Les associations parlent au nom des immigrés, non sans s’interroger. En mars 1978, à l’assemblée générale de l’APTIRA, on décide de créer une commission d’immigrés au sein de l’association. Et ce n’est sans doute pas par hasard que parallèlement (même jour, même lieu) une vingtaine de Turcs se sont réunis pour envisager la création d’une association. (Lien vers Ouest-France, 14 mars 1978). L’association des travailleurs turcs en Maine-et-Loire n’est créée qu’en 1983 (la législation sur les associations d’étrangers avait été modifiée par la nouvelle majorité)

Position un peu différente à Cholet, l’ADATI en 1979 explique , à l’occasion de l’ouverture du centre social Laurent-Bonnevay :

Les étrangers n’étant pas ou mal organisés, nous pourrons intervenir auprès de l’association pour, le cas échéant, faire prendre en compte leurs souhaits qu’ils ont parfois difficulté à exprimer. Faciliter les échanges en ayant recours au service des interprètes et en participant nous-mêmes à certaines activités

Autre problème, n’est-ce pas un point de vue français que de considérer les étrangers comme formant un ensemble ? Du côté préfectoral, on aimerait bien n’avoir qu’un seul interlocuteur et les associations pourraient jouer ce rôle !

L’information sur l’immigration est très présente, en lien avec les établissements scolaires, les MJC. L’ADATI réalise une exposition, composée de 8 panneaux recto-verso, qui peut circuler dans les établissements scolaires, les foyers de jeunes travailleurs.

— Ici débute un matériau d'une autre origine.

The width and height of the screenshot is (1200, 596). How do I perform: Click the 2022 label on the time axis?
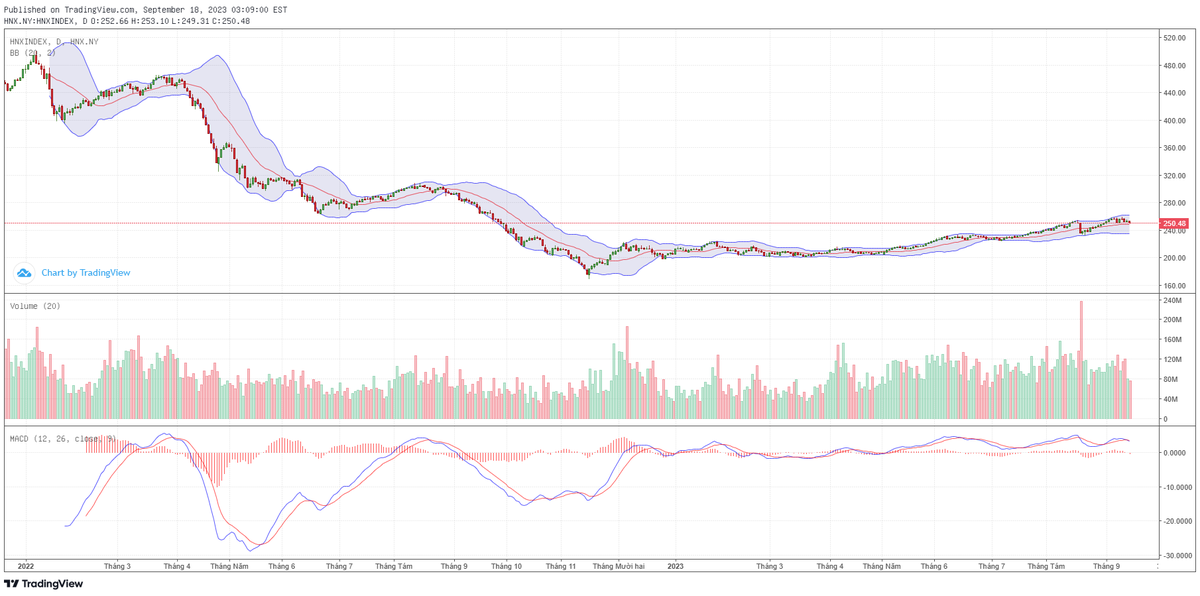pos(27,566)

La présentation de cette exposition à Angers se fait en présence du sous-préfet de Cholet, « chargé des actions en faveur des travailleurs immigrés », du maire, de deux députés [5]. Un bulletin Flash info paraît de 1976 à 1979, avec des numéros thématiques : Spécial Turquie en mars 1979 ;  Le Ramadan et les fêtes religieuses musulmanes en avril 1979 ;  Spécial réfugiés du Sud-Est asiatique en juillet 1979 [6].

Avec les manifestations contre la législation restrictive mise en place, avec l’écho des expulsions d’immigrés, avec l’arrivée des réfugiés du Sud-est asiatiques, on peut dire qu’en 1980, l’immigration n’est plus ignorée par la majorité des Angevins.

Jean-Luc Marais
docteur en histoire et maître de conférences honoraire à l’Université d’Angers.

 

[1] Note du préfet du 31 décembre 1966 – ADML, 1018 W 62.

[2] ADML, 1018 W 62.

[3] Compte-rendu du CA de l’ADATI, 7 octobre 1975 – ADML, fonds ADATI, 247 J 6.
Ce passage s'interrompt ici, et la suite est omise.